Don’t just fight fraud, hunt it
Our nation has entered a new fraud arms race fueled by AI.
With billions of dollars in fraud losses mounting in both the private and public sectors, it’s clear the old ways of deterring fraud aren’t working. That’s why we need a new playbook that starts with understanding how fraudsters operate, evolving our defenses, and shifting to a proactive posture that doesn’t just fight fraud but actively hunts it down.
In the AI era, treating fraud as just a front-door problem won’t work. This moment requires industry, government, and consumers to work together, reduce silos, and share real-time intelligence. The goal is to move beyond reactive detection by understanding the lifecycle of a threat—from its formation to its spread—so we can intervene before it establishes a foothold.
For decades, fraud has been treated like a series of isolated incidents. This false assumption has underpinned nearly every past effort to crack down on it. Those efforts, while well-intentioned, have missed the mark.
Now, in light of the Trump Administration’s Cyber Strategy for America and accompanying executive order, it’s critical to understand the modern fraud landscape and the central role that digital identity exploitation plays within it.
New research from Socure reveals just how dramatically the landscape is evolving.
Fraud has become industrialized, with organized crime syndicates running operations that are global, systemic, automated, and powered by AI. No organization, service, or program is safe. Fraudsters target government programs, banks, fintech platforms, telecom companies, and more, blurring the lines between public sector fraud, financial crime, and cybercrime.
It used to be that fraud could be detected through the reuse of identity elements across multiple applications: the same email, device, phone number, or IP address used over and over.

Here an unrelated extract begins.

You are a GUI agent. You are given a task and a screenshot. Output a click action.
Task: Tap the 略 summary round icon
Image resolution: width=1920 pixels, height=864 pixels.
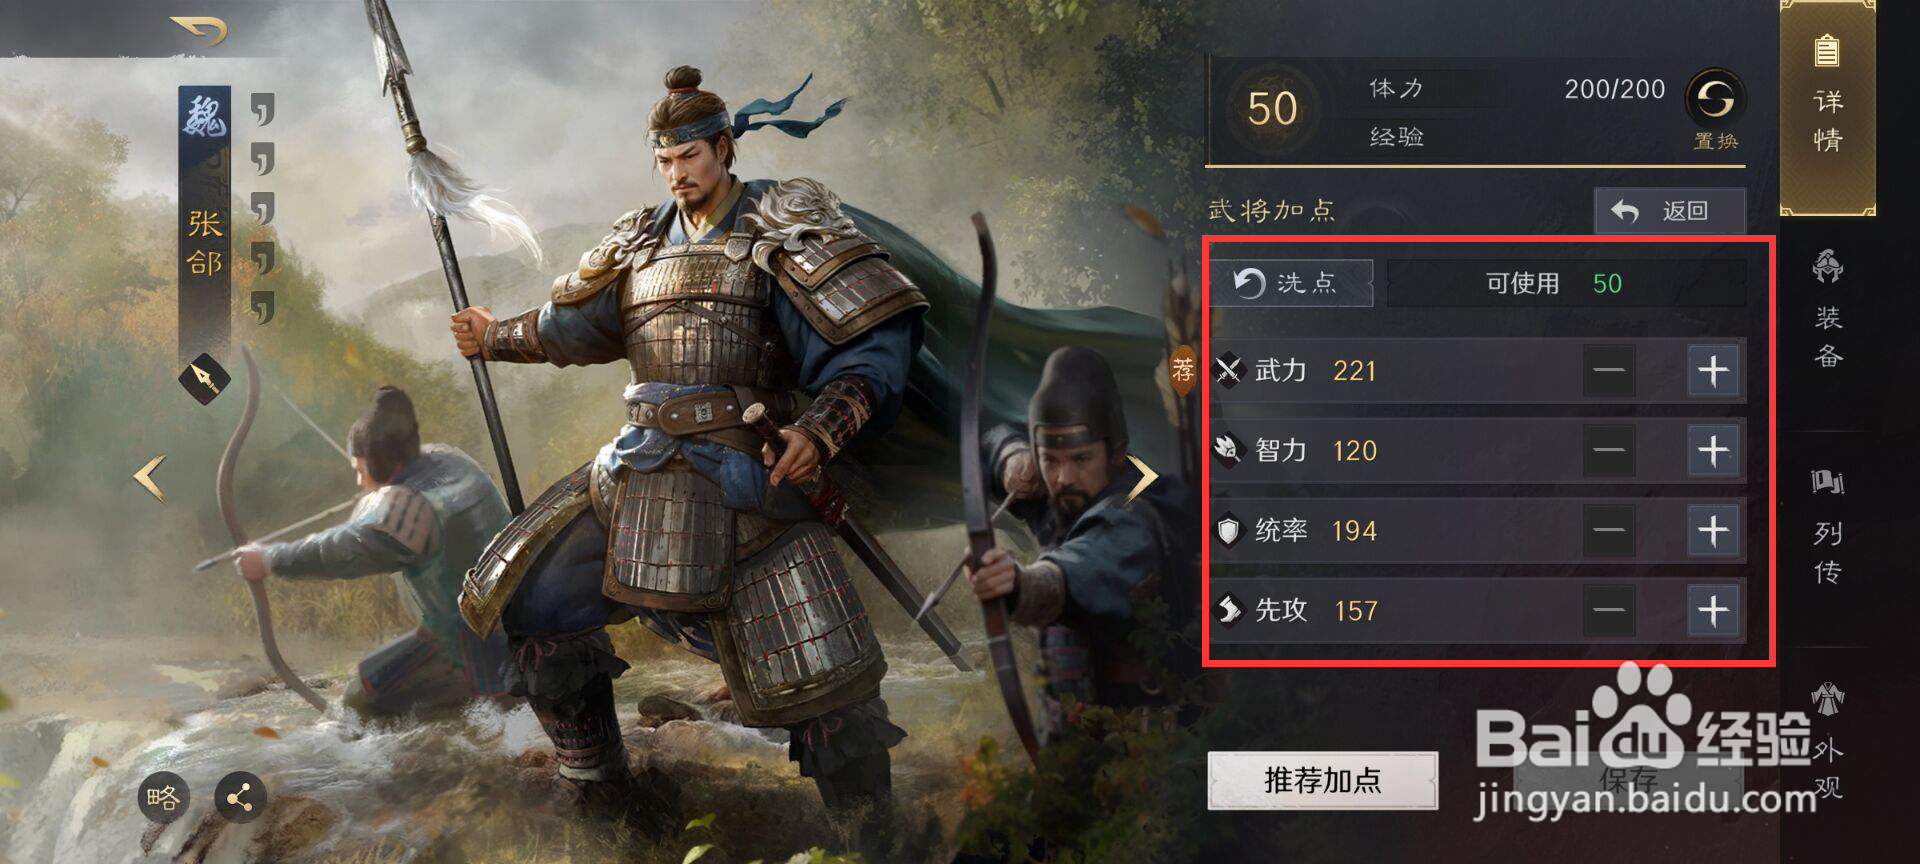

But the data is clear: these links are declining fast. Today’s sophisticated fraudsters are now engineering their attacks to avoid traditional fraud detection patterns. Our research demonstrates that emails will be completely unique within fraud populations as soon as 2027, so we won’t be able to rely on email to identify patterns.
Speed is another defining feature of modern identity fraud. Fraudsters use AI to create clean, durable, synthetic and stolen identities at scale. In one observed campaign, 24,148 synthetic identities were built and launched in under a month, with many attacks occurring within 48 hours. What once took weeks or even months can now be completed in days.
The rapid rise of identity farms is another indicator of the industrialization of fraud. Identity farms are operated by crime rings to systematically create synthetic or stolen identities over time in order to closely resemble legitimate identities. Matured identities are used to open bank, credit, and money-movement accounts, siphon government benefits, launder funds, and more. These identity farms focus on durable identities that can bypass traditional verification controls.
So what should we do? Simply put, we must go on offense.
This means treating identity as critical infrastructure and implementing strategies that track how identities were created before the moment of application; expanding signals monitoring to include elements like residential proxies, ISP behavior, and domain registration activity; evaluating velocity and orchestration in real-time; and treating continuous measurement, rapid model iteration, and cross-industry intelligence as core capabilities.
Additionally, given the rapid scaling of fraud, we need more analysis of the complete ecosystem, including dynamic factors like device information, digital footprints, and behavioral biometrics so organizations can effectively distinguish genuine humans from machines. Ultimately, this layered and interconnected approach makes it significantly harder for malicious actors to recreate or steal identities at scale.
Fraud is no longer a series of isolated acts. It is a coordinated, global enterprise built on the exploitation of identity. Until our efforts reflect this new reality, we will continue to fight an imminent and ongoing threat with outdated tools and fall further behind.
Now is the time to make this strategic shift and finally put fraudsters on their heels.
Mike Cook serves as head of fraud insights at Socure, the identity and risk platform for the AI age.